### Task item
Please return every line from the entries that has the string "header" in it.

### Given data
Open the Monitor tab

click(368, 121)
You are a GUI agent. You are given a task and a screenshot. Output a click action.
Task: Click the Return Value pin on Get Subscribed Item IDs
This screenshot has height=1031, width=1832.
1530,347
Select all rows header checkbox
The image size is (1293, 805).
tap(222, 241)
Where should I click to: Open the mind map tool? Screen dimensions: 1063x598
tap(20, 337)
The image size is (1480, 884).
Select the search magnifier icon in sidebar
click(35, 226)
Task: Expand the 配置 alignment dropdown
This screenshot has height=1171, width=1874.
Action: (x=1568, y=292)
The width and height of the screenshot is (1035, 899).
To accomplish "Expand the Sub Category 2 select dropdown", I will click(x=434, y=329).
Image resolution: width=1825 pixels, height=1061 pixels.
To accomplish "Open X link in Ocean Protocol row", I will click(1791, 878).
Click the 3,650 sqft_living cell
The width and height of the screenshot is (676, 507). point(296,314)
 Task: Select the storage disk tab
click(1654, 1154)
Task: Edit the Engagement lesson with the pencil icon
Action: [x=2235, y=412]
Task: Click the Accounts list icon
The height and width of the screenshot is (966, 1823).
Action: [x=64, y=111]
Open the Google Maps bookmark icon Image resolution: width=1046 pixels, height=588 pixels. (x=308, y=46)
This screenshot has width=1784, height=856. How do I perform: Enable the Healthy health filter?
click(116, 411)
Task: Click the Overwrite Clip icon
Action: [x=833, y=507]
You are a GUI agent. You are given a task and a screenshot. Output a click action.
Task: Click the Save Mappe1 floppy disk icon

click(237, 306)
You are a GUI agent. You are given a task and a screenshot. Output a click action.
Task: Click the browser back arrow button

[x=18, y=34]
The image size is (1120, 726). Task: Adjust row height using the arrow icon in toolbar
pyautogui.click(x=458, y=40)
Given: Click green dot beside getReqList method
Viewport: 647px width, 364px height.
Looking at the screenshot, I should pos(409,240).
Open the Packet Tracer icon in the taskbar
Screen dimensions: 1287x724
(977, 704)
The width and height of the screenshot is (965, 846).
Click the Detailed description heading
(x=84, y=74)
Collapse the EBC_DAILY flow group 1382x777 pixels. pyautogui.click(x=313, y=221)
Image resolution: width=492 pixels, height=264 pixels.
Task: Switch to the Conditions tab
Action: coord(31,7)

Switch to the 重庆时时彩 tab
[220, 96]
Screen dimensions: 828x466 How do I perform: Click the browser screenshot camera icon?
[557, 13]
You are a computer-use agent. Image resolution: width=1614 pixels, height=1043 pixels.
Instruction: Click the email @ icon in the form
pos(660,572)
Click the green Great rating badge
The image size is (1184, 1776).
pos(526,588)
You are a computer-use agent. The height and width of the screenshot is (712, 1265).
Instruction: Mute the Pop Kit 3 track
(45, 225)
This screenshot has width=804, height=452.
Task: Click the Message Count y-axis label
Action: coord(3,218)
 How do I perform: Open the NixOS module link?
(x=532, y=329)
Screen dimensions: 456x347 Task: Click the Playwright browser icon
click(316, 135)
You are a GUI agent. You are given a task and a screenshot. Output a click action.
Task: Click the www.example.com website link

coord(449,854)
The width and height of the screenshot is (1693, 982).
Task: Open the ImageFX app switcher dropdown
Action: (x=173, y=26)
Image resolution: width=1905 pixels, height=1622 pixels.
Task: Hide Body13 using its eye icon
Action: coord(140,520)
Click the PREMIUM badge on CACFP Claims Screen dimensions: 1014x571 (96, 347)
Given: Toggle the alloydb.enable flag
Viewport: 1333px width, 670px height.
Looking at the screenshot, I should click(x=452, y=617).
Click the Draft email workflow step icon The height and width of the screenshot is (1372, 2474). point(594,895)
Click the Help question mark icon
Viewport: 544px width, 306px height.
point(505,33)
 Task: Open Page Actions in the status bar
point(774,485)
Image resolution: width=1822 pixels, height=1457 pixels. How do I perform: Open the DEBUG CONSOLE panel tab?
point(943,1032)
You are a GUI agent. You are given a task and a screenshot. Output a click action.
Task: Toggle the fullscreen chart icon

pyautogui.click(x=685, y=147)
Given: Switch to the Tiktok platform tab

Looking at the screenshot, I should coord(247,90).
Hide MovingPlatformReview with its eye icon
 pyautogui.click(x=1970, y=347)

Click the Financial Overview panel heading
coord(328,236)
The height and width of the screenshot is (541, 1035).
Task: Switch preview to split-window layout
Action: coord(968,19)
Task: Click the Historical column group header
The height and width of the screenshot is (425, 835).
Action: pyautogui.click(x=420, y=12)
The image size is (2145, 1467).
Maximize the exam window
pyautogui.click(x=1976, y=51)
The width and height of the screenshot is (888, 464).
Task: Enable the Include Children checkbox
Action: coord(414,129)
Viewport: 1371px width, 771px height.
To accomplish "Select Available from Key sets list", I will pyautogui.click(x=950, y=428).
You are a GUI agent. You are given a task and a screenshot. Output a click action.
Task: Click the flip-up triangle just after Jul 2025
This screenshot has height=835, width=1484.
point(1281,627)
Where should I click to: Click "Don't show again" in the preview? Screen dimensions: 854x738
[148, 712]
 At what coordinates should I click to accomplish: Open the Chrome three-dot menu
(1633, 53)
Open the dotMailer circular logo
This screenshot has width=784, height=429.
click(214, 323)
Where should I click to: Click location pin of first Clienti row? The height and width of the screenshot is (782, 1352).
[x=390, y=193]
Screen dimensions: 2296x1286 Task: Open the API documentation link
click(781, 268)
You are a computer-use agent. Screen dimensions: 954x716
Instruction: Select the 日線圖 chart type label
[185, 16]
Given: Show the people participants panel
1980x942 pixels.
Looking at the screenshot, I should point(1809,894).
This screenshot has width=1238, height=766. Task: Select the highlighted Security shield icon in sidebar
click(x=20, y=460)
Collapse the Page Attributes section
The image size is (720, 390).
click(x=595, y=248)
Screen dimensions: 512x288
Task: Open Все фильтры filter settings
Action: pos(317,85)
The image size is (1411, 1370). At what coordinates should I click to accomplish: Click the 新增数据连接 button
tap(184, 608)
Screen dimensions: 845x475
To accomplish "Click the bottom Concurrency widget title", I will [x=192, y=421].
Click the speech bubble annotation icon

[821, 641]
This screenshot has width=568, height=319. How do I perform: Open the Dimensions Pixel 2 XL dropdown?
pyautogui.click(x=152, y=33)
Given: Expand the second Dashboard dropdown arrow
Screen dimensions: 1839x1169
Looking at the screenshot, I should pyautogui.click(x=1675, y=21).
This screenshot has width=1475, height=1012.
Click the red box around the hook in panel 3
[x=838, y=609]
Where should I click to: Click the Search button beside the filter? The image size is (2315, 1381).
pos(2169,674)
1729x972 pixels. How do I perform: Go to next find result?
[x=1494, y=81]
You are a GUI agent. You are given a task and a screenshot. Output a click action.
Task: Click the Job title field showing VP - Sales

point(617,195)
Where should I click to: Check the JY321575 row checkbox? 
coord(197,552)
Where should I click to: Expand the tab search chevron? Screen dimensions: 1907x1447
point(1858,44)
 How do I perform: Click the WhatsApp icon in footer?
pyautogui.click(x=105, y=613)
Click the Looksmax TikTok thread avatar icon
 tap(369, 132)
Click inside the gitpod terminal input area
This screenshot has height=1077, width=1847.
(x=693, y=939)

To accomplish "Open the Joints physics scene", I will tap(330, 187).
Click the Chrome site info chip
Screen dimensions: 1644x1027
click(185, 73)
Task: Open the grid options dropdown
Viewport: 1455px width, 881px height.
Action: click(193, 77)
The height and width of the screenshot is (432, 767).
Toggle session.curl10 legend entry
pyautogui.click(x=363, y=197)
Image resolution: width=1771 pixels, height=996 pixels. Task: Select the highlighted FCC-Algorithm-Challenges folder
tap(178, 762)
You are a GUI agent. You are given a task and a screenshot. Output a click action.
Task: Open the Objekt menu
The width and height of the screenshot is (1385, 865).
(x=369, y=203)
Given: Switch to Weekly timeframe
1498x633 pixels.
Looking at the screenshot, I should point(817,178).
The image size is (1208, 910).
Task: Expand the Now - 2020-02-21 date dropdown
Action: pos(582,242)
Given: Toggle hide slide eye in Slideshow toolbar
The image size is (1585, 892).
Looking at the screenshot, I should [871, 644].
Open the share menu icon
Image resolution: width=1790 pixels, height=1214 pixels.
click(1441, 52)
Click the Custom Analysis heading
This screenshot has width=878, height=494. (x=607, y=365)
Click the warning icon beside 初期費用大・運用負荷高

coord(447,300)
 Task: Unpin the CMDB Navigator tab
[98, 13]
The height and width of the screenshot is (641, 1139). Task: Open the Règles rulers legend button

### Answer to this task
Select all rows header checkbox
Task: Click the Historical column group header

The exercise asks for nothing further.